As schools have been closed to cope with the global pandemic, students, parents and educators around the globe have felt the unexpected ripple effect of the COVID-19 pandemic. While governments, frontline workers and health officials are doing their best slowing down the outbreak, education systems are trying to continue imparting quality education for all during these difficult times. Most public schools have turned to online, distance learning in an attempt to re-engage students back into school. Many students at home/living space have undergone psychological and emotional distress and have been unable to engage productively. Lack of social interaction and face to face engagement between students and their teachers, or peers, has decreased student's overall motivation. The requirements placed on parents to fill in the gaps as teachers aids and support the implementation of the curriculum through remote learning left parents questioning the reliability of online education.

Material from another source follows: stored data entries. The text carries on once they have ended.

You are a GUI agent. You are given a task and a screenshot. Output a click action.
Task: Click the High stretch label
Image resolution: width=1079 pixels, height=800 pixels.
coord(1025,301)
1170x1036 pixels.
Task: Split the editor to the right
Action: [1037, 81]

The best practices for online homeschooling are yet to be explored, and it is unclear if homeschooling, or any other mitigation effort, can prevent students from falling behind.

To mitigate the disruption of school closures, multiple educational structures have been proposed. These terms are used interchangeably and this makes it confusing for parents who are trying to figure out how to organize their lives this fall as most schools will only offer virtual instruction. But basically there are three distinct ideas: pandemic pods, micro schools, and family co-ops.

==Pandemic pod==
A pandemic pods is a small group of people who are all taking similar precautions against catching the virus. For educational purposes, pandemic pods (also known as learning pods) are a composed group of students who learn together, in person, outside of a traditional school. A family unit living together is a natural pandemic pod — everyone is taking responsibility for everyone else's health outcomes. Learning pods take many forms, but they primarily offer the benefit of a smaller circle of students, which provides comfort from the coronavirus. It also gives the feeling of a more formal schooling option, in which parents can return to work and students could be in a learning environment that's much closer to the traditional setting.

==Family co-op==

A family co-op is not a pandemic-related entity. Most family co-ops form to ease the economic pressures of child care among several families. Several families get together and agree to share afterschool care of all the kids on certain days. This arrangement frees each set of parents from childcare several times per week. If five families are involved, then each family can take responsibility for all kids once per week. Instead of money, this social arrangement trades in time. Parent cooperative education is a very old arrangement that has been extensively studied in academic literature.

==Canadian family bubble==
In early April 2020, Canadian authorities actively encouraged the formation of family bubble — two families (usually with kids) who would join together and share responsibility for each other.

==Micro school==

A micro school is some variation on the one-room school where parents hire a teacher to educate their children. Micro schools can be as small as just one family hiring a teacher or a group of parents makes arrangements for all of their children together, splitting the costs of such endeavor. The biggest advantage of micro schools is that parents have total control over their children's education, including the choice of teachers. Micro Schools can vary significantly in costs.

Some parents created "school pods" of multiple families or hired tutors to instruct students by zoom.

== Pandemic educational family co-op ==
A pandemic educational family co-op is the cross of all three structures: the micro schools, the family co-ops, and the Pandemic pods. Pandemic educational family co-ops function just like the educational family co-ops but in addition to all of the rest, the pandemic version stresses pandemic precautions within the group. This is the most economical solution for parents that are stuck without "brick and mortar" schools to send their kids during the week.